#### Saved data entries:
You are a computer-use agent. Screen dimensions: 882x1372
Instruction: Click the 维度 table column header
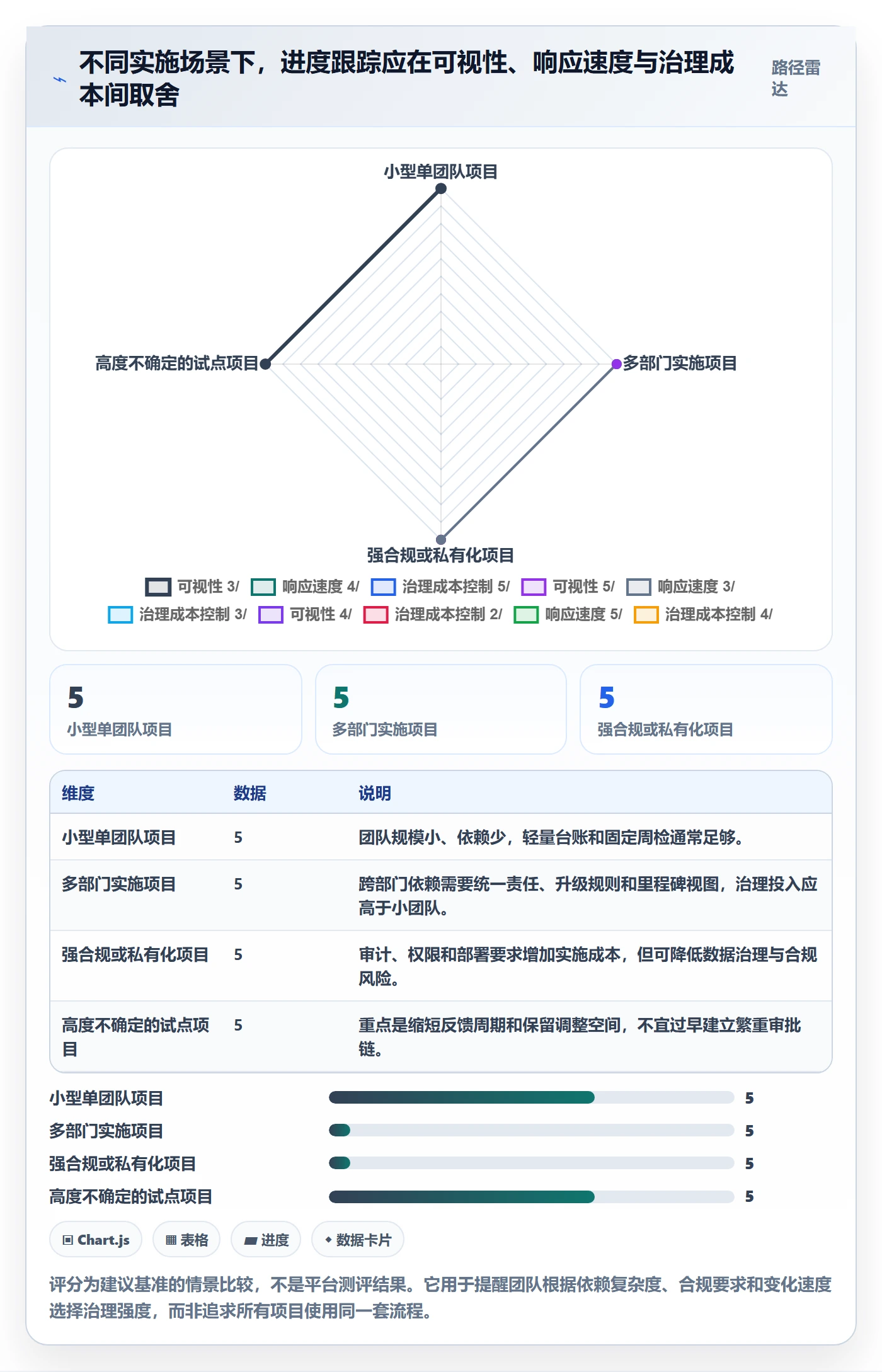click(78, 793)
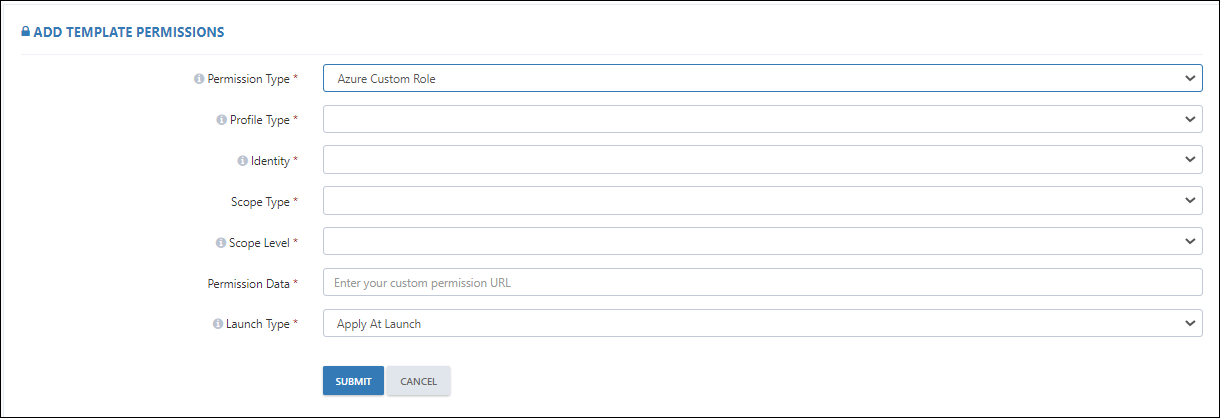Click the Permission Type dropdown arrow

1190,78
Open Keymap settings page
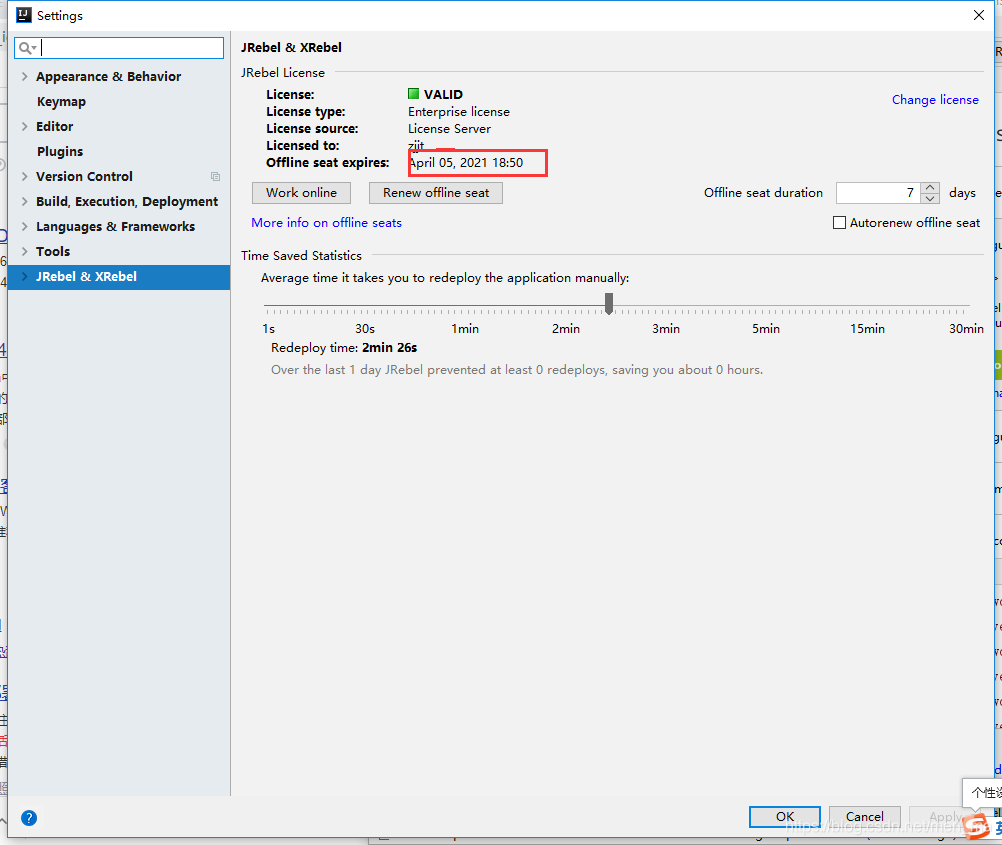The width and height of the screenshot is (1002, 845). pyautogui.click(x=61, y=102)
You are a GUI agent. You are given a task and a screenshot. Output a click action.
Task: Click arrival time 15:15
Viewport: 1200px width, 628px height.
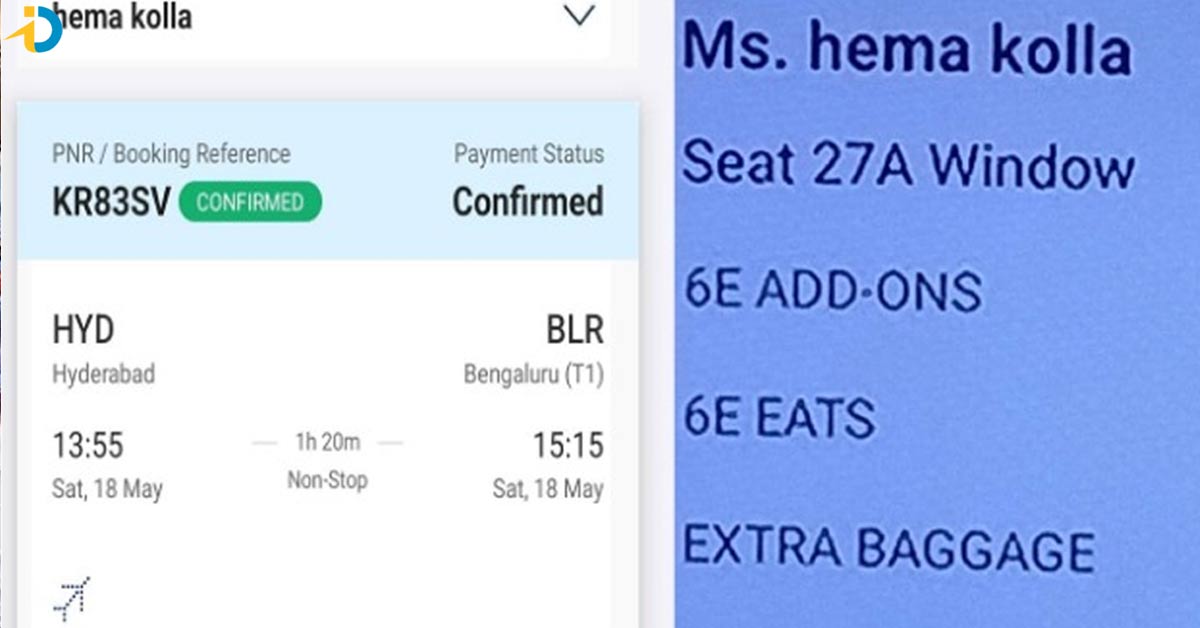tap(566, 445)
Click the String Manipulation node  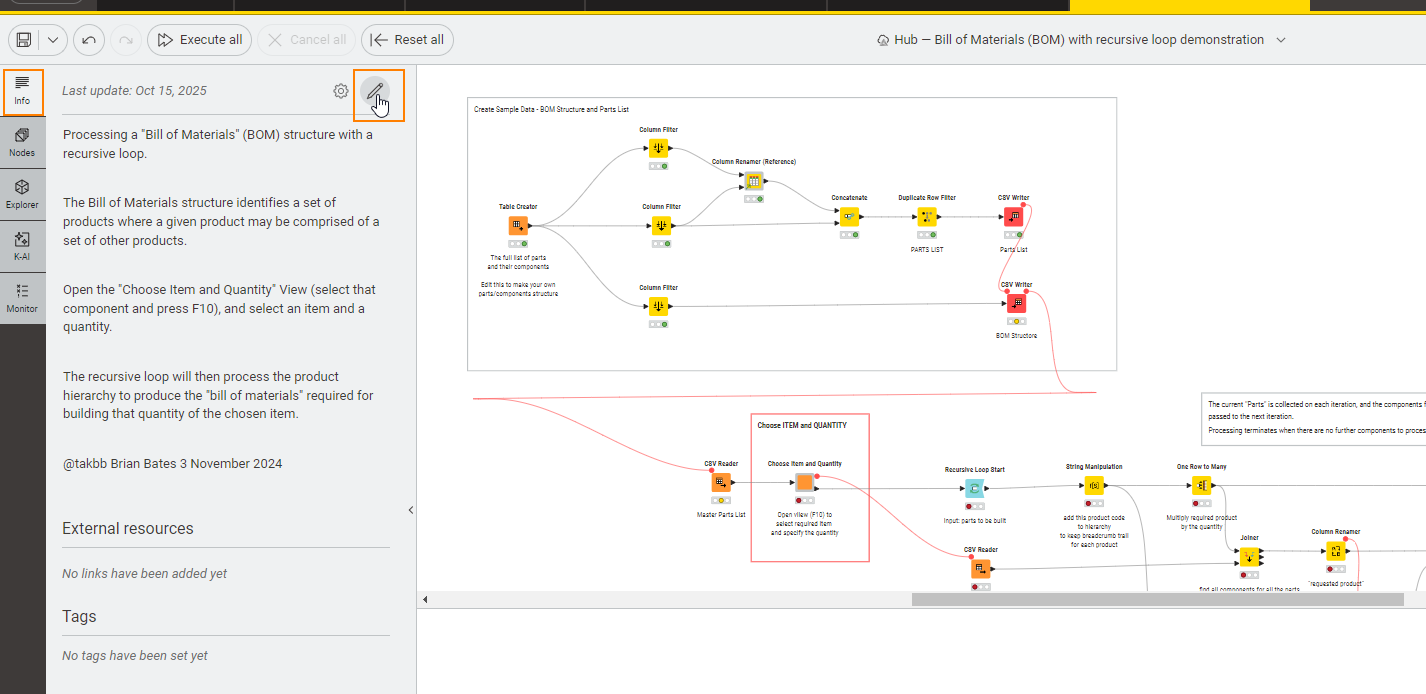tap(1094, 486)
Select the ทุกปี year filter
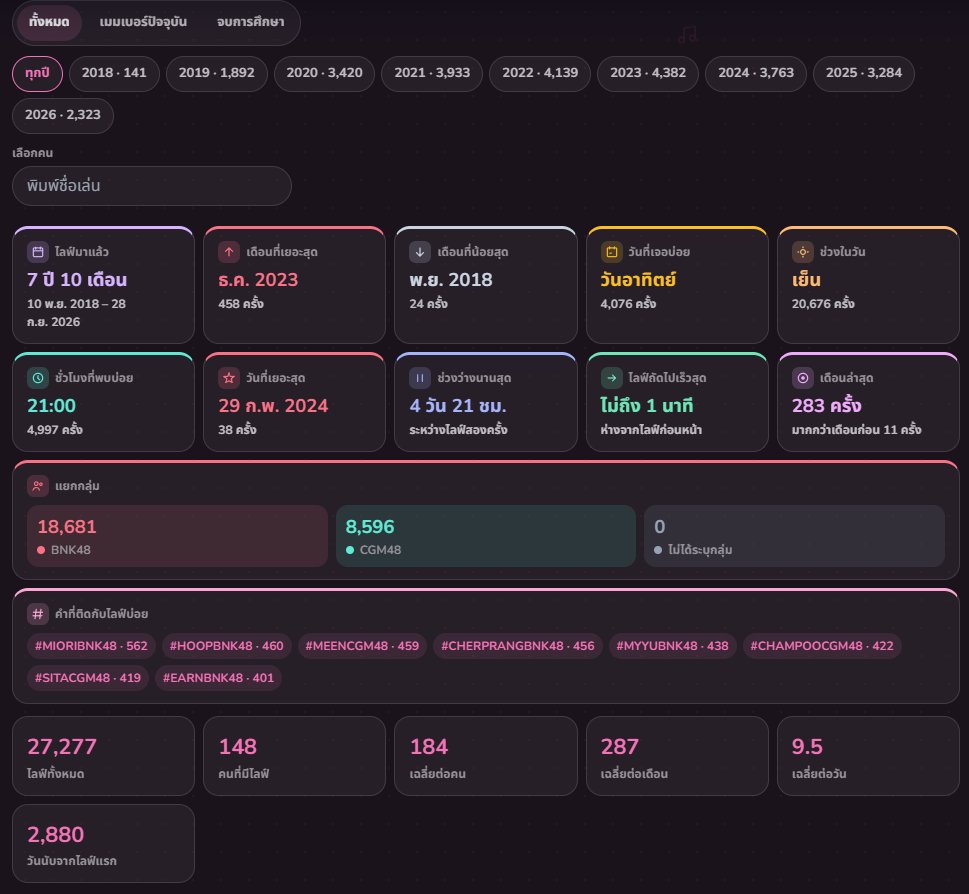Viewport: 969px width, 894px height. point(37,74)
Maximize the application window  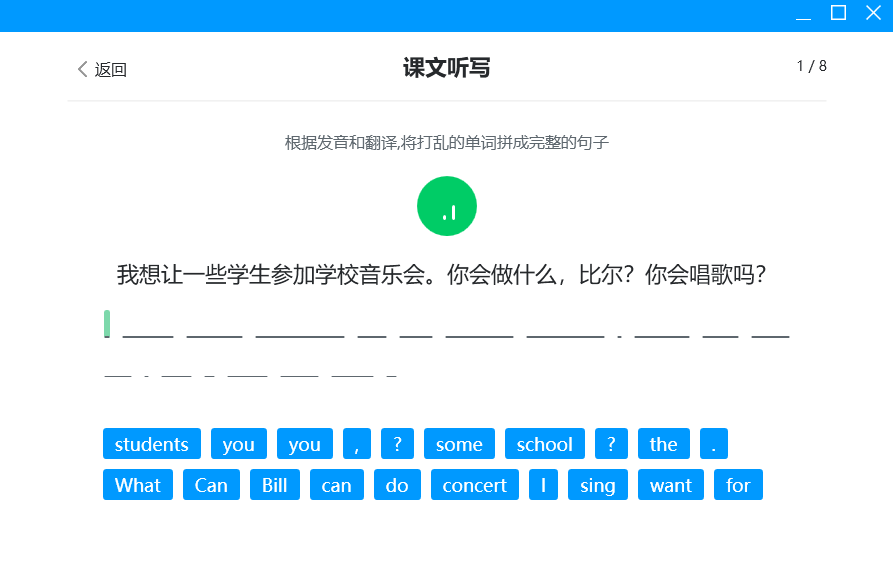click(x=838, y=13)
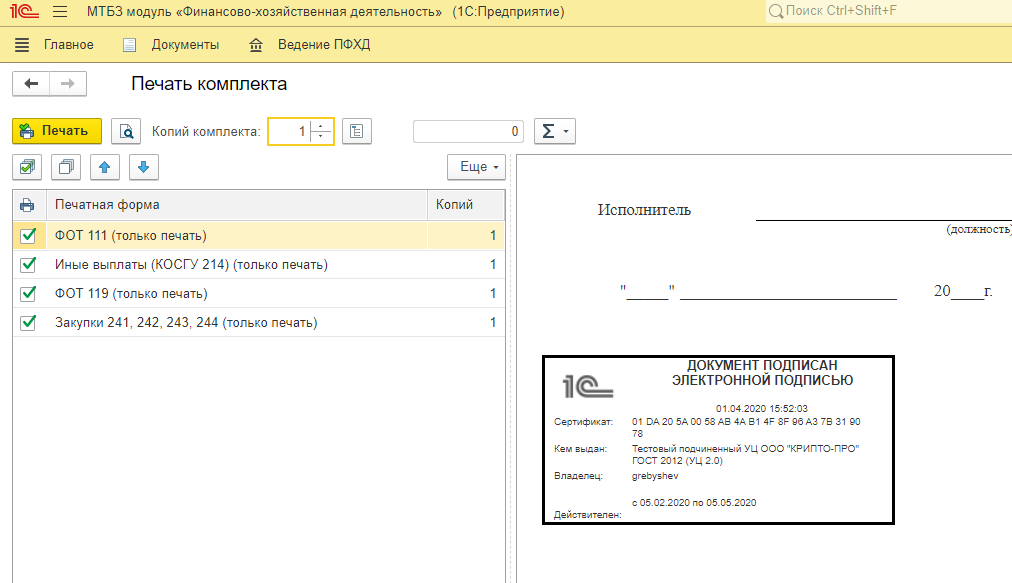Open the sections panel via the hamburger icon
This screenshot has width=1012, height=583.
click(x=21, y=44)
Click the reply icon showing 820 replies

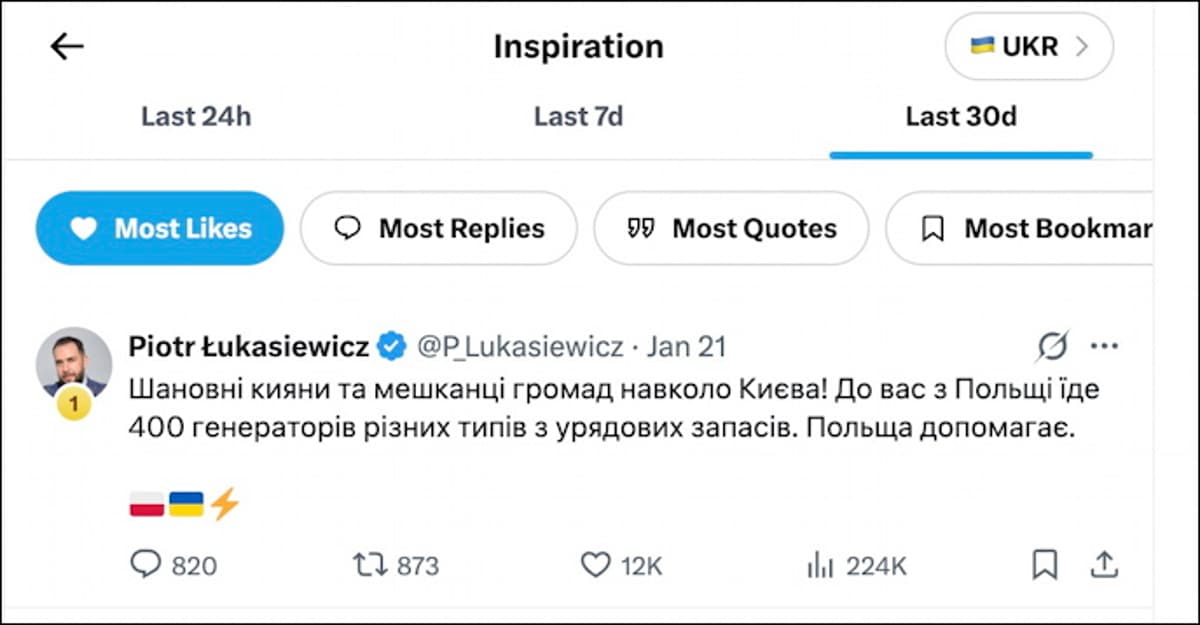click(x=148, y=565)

#### ASSIGNMENT:
If a line in the data above holds the string "agent", copy it.

#### RESPONSE TO THIS EXERCISE:
You are a computer-use agent. Screen dimensions: 882x1372
You are a GUI agent. You are given a task and a screenshot. Output a click action.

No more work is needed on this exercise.